#### [EXTRACTED ENTRIES]

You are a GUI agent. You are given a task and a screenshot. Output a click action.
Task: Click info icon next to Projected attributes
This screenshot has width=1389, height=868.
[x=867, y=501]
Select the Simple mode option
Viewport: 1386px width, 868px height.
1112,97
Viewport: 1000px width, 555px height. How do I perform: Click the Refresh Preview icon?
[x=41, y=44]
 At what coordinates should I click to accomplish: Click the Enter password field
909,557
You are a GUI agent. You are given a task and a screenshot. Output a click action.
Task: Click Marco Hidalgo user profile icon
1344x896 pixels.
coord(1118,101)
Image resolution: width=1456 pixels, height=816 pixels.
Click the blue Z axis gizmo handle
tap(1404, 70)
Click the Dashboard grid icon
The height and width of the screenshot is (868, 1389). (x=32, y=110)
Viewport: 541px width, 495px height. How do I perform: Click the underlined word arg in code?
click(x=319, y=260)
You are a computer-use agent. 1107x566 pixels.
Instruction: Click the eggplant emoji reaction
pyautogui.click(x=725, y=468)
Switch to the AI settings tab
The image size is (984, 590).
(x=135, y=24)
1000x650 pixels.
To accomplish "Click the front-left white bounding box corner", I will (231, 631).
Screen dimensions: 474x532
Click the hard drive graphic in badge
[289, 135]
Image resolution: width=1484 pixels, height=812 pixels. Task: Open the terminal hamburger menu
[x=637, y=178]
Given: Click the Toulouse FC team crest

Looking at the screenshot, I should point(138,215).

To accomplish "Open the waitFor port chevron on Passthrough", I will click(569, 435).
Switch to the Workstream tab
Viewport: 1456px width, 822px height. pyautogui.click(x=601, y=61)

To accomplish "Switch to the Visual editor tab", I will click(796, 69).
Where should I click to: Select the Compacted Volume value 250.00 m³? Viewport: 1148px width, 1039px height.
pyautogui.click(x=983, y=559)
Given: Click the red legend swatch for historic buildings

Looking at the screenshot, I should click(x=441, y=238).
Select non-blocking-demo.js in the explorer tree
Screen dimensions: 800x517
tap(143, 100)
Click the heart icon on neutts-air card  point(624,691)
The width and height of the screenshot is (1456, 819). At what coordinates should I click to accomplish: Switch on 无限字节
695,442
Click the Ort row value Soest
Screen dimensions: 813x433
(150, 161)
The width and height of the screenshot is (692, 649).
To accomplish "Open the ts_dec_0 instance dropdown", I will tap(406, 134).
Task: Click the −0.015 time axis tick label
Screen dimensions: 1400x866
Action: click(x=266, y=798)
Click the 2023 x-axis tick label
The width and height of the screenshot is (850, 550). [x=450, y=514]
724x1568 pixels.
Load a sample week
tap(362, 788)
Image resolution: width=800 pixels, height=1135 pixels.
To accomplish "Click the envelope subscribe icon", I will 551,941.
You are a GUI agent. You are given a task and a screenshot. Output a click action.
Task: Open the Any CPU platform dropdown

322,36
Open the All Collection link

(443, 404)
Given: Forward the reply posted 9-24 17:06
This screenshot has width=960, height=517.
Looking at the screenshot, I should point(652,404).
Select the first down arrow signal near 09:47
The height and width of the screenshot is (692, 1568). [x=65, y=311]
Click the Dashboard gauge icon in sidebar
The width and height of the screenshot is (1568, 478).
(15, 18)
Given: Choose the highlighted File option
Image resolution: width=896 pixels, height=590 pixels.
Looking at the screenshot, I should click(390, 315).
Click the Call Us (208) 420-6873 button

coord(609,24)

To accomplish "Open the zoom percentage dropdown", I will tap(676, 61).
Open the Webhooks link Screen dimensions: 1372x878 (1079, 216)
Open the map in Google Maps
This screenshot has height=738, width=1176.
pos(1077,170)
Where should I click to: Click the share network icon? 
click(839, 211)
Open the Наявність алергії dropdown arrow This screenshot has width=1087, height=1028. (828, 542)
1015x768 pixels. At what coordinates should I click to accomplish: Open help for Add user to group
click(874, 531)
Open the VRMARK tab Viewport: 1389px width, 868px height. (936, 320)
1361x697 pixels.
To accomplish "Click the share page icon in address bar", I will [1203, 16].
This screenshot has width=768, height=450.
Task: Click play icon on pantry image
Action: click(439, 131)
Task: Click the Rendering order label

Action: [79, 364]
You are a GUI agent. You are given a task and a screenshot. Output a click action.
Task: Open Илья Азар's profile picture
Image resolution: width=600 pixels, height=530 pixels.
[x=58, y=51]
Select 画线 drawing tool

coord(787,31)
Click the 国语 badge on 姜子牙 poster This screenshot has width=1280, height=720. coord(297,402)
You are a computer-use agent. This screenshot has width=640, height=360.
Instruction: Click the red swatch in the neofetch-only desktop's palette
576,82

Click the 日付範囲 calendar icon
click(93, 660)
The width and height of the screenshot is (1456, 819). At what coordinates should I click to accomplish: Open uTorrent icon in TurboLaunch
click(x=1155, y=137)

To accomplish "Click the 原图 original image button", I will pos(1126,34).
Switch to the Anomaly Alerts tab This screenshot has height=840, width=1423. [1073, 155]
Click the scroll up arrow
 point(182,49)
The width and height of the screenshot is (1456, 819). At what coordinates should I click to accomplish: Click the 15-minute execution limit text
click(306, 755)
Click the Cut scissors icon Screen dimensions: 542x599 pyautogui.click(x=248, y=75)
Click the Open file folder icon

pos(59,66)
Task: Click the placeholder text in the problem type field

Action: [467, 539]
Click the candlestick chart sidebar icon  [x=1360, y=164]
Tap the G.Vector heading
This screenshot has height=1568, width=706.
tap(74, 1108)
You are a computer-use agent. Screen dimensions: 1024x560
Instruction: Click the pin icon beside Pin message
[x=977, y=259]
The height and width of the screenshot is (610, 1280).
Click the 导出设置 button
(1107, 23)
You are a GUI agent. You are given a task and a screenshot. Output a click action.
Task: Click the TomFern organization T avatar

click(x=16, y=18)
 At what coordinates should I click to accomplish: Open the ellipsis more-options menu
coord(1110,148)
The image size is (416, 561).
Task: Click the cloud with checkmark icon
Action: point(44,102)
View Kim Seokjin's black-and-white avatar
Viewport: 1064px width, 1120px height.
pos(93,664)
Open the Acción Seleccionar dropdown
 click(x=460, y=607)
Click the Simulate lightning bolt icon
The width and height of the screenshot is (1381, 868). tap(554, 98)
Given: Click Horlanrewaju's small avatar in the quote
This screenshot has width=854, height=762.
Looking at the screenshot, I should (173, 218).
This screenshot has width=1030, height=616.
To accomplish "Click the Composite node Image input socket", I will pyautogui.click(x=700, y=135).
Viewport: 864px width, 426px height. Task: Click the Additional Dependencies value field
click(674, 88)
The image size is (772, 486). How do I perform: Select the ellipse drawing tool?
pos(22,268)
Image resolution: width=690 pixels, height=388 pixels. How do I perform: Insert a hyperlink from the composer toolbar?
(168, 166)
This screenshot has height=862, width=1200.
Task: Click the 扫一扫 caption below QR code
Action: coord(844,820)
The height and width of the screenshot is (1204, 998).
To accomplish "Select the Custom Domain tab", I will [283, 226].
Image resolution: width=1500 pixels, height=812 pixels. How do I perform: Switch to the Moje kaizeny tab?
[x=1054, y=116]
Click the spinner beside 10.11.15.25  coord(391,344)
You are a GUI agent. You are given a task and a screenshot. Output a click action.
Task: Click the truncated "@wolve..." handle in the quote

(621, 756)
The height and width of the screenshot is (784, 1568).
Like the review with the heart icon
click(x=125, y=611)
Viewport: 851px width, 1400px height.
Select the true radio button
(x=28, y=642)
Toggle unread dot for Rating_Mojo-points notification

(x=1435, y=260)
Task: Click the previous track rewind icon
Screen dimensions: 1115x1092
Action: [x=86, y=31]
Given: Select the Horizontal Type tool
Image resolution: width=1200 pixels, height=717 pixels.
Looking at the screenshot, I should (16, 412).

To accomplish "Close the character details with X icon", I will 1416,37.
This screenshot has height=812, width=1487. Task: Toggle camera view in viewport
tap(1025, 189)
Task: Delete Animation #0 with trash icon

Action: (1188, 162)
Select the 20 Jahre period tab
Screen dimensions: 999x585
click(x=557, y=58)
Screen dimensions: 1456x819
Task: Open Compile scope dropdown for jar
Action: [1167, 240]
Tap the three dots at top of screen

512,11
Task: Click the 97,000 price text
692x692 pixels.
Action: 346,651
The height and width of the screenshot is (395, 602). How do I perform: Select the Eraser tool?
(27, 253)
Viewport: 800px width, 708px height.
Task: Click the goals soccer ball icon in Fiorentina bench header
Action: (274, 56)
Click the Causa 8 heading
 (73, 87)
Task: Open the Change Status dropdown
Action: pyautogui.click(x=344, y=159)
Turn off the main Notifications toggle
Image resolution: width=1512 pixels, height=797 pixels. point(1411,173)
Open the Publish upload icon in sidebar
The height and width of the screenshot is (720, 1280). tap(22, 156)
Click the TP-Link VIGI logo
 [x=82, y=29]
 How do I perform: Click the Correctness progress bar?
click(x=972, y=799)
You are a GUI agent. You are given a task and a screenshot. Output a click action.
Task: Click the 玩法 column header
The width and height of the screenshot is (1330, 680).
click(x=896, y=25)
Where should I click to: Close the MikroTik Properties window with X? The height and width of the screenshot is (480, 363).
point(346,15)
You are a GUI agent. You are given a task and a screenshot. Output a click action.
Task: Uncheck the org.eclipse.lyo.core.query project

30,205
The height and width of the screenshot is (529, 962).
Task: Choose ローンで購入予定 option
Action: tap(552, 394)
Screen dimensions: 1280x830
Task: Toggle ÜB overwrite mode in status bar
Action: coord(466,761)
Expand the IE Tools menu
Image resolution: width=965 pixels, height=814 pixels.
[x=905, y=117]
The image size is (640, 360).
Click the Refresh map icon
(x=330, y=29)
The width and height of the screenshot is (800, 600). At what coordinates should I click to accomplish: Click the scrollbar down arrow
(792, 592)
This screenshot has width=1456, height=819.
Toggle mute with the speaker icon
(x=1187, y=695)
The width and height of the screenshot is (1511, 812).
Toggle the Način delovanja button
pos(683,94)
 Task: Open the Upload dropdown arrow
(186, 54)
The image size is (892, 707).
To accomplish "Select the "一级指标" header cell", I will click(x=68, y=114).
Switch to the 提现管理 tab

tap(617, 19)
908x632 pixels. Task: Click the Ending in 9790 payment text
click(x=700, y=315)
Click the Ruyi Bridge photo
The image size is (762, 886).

#### [WHAT YOU NEED TO DO]
Rewrite the part of the data that opens with the line containing "Task: Click the previous track rewind icon" and closes with the line containing "I will 1416,37.", replacing "Horizontal Type tool" with "Vertical Type tool" and leaving everything else unchanged.

#### [CORRECT ANSWER]
Task: Click the previous track rewind icon
Screen dimensions: 1115x1092
Action: [x=86, y=31]
Given: Select the Vertical Type tool
Image resolution: width=1200 pixels, height=717 pixels.
Looking at the screenshot, I should (16, 412).

To accomplish "Close the character details with X icon", I will 1416,37.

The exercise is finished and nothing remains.